Prior to MySQL 5.6.20, when GTIDs were enabled but gtid_next was not
AUTOMATIC, DROP TABLE did not work correctly when used on a
combination of nontemporary tables with temporary tables, or of
temporary tables using transactional storage engines with temporary
tables using nontransactional storage engines. In MySQL 5.6.20 and
later, DROP TABLE or DROP TEMPORARY TABLE fails with an explicit error
when used with either of these combinations of tables. (Bug #17620053)

This seems related to my issue but still doesn't not explain my scenario.
Any hints/direction to solve the issue would be greatly appreciated…

EDIT :
I managed to find a similar recently reported bug in mysql(#77729), description of which is as follows :

https://bugs.mysql.com/bug.php?id=77729

When you have table with Engine MEMORY working on replication master,
mysqld injects "DELETE" statement in binary logs on first access query
to this table. This insures consistency of data on replicating slaves.

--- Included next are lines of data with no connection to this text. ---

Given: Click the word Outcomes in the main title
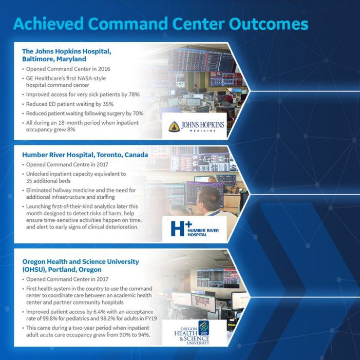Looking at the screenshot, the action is click(268, 24).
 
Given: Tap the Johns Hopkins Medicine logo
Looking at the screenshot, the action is click(196, 126).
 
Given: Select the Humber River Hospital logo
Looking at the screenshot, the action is click(195, 229).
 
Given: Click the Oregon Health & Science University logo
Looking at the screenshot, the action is click(192, 332).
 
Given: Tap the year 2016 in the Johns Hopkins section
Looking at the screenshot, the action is click(104, 69).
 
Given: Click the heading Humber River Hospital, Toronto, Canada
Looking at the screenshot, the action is click(85, 155).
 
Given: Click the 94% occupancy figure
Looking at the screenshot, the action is click(144, 335).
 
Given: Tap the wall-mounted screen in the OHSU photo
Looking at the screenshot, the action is click(218, 278).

If replication is GTID ROW based, this inserted "DELETE" breaks
replication. Logged event is in STATEMENT format and do not generate
correct SET GTID_NEXT statements in binary log.

Unfortunately, the status of this bug is marked as Can't Repeat

Best Answer

I encountered a similar problem that generated the same error. On a master instance I dropped a database.

On a slave there was a file left over <tablename>.exp (I forget what purpose this serves).

The slave replication died with

last_Error: Error 'DROP DATABASE failed; some tables may have been dropped but the database directory remains. The GTID has not been added to GTID_EXECUTED and the statement was not written to the binary log. Fix this as follows: (1) remove all files from the database directory ./db_to_drop/; (2) SET GTID_NEXT='c62b6474-84e6-11e8-bf49-00164ef9ea6c:73066506'; (3) DROP DATABASE db_to_drop.' on query. Default database: 'db_to_drop'. Query: 'drop database db_to_drop'

I removed the file, ran the SET and restarted replication:

SET GTID_NEXT='c62b6474-84e6-11e8-bf49-00164ef9ea6c:73066506'; start slave; ERROR 1837 (HY000): When @@SESSION.GTID_NEXT is set to a GTID, you must explicitly set it to a different value after a COMMIT or ROLLBACK. Please check GTID_NEXT variable manual page for detailed explanation. Current @@SESSION.GTID_NEXT is 'c62b6474-84e6-11e8-bf49-00164ef9ea6c:73066506'.

And this, from following the suggestion. Since it's only a development cluster, I wasn't worried about losing it entirely, so I punted and tried setting it to the next GTID.

SET GTID_NEXT='c62b6474-84e6-11e8-bf49-00164ef9ea6c:73066507';

(i.e. + 1). Restarted replication and things got back to normal.